En materia militar, la propuesta incluiría restricciones al desarrollo y despliegue de misiles balísticos, una de las principales preocupaciones tanto de Estados Unidos como de Israel. Ambos países han centrado buena parte de su campaña aérea en destruir lanzadores, instalaciones de producción y arsenales iraníes, con el objetivo declarado de impedir que Teherán adquiera capacidad nuclear militar.
Otro punto clave del plan se centra en la reapertura del estrecho de Ormuz, bloqueado de facto por Irán desde el inicio del conflicto. Esta vía marítima es esencial para el comercio global de petróleo y gas, y su interrupción ha disparado los precios energéticos. Washington busca garantías de libre navegación como condición indispensable para cualquier acuerdo.

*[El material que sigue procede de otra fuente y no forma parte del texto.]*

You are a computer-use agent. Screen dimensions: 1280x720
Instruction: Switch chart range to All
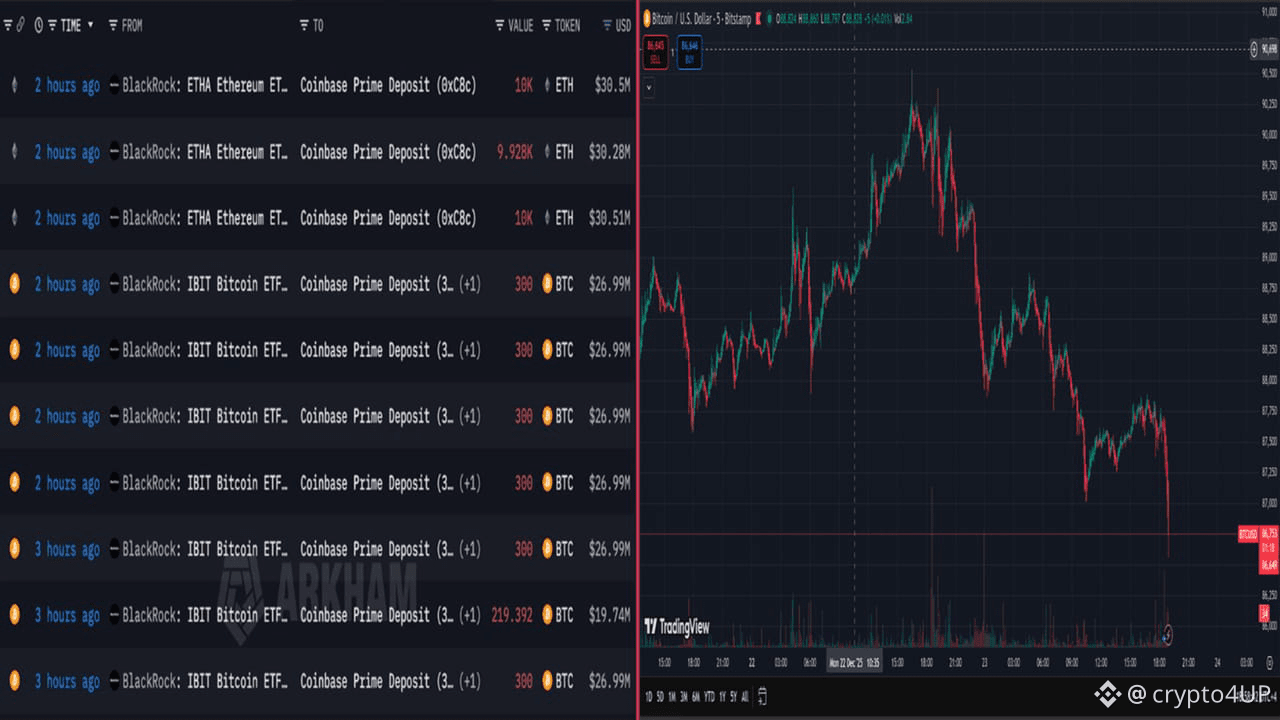(x=744, y=697)
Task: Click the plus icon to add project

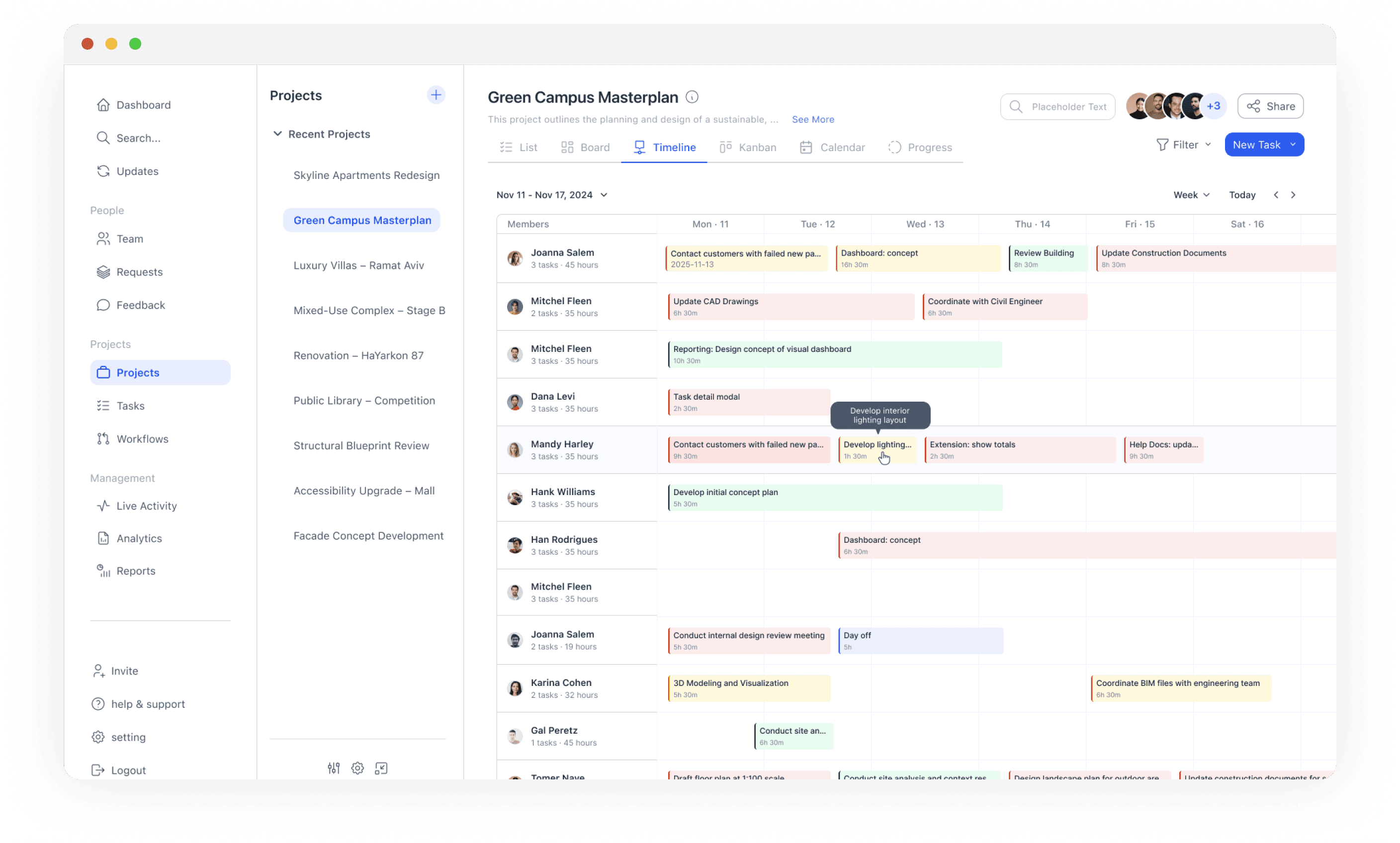Action: tap(436, 95)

El documento también contempla un posible marco de negociación indirecta, con Pakistán como mediador principal. El jefe del ejército paquistaní, Syed Asim Munir, ha emergido como figura clave en los contactos entre ambas partes, con el respaldo de otros actores regionales como Egipto y Turquía. La oferta incluye la posibilidad de celebrar conversaciones formales en territorio pakistaní.
A cambio de aceptar este plan, Estados Unidos plantea retirar sanciones vinculadas al programa nuclear iraní, lo que permitiría al régimen volver a exportar petróleo con más normalidad y recuperar acceso al sistema financiero internacional. Esto implicaría ingresos mucho mayores por petróleo y gas, algo crítico porque las sanciones han aislado su economía durante años.
Pese a estos esfuerzos diplomáticos, las operaciones militares continúan. La Casa Blanca ha dejado claro que la campaña -denominada Operación Furia Épica- seguirá en marcha mientras no se alcancen los objetivos estratégicos. Por su parte, el gobierno de Benjamin Netanyahu no ha confirmado si respalda plenamente la iniciativa, lo que añade incertidumbre sobre la viabilidad del plan.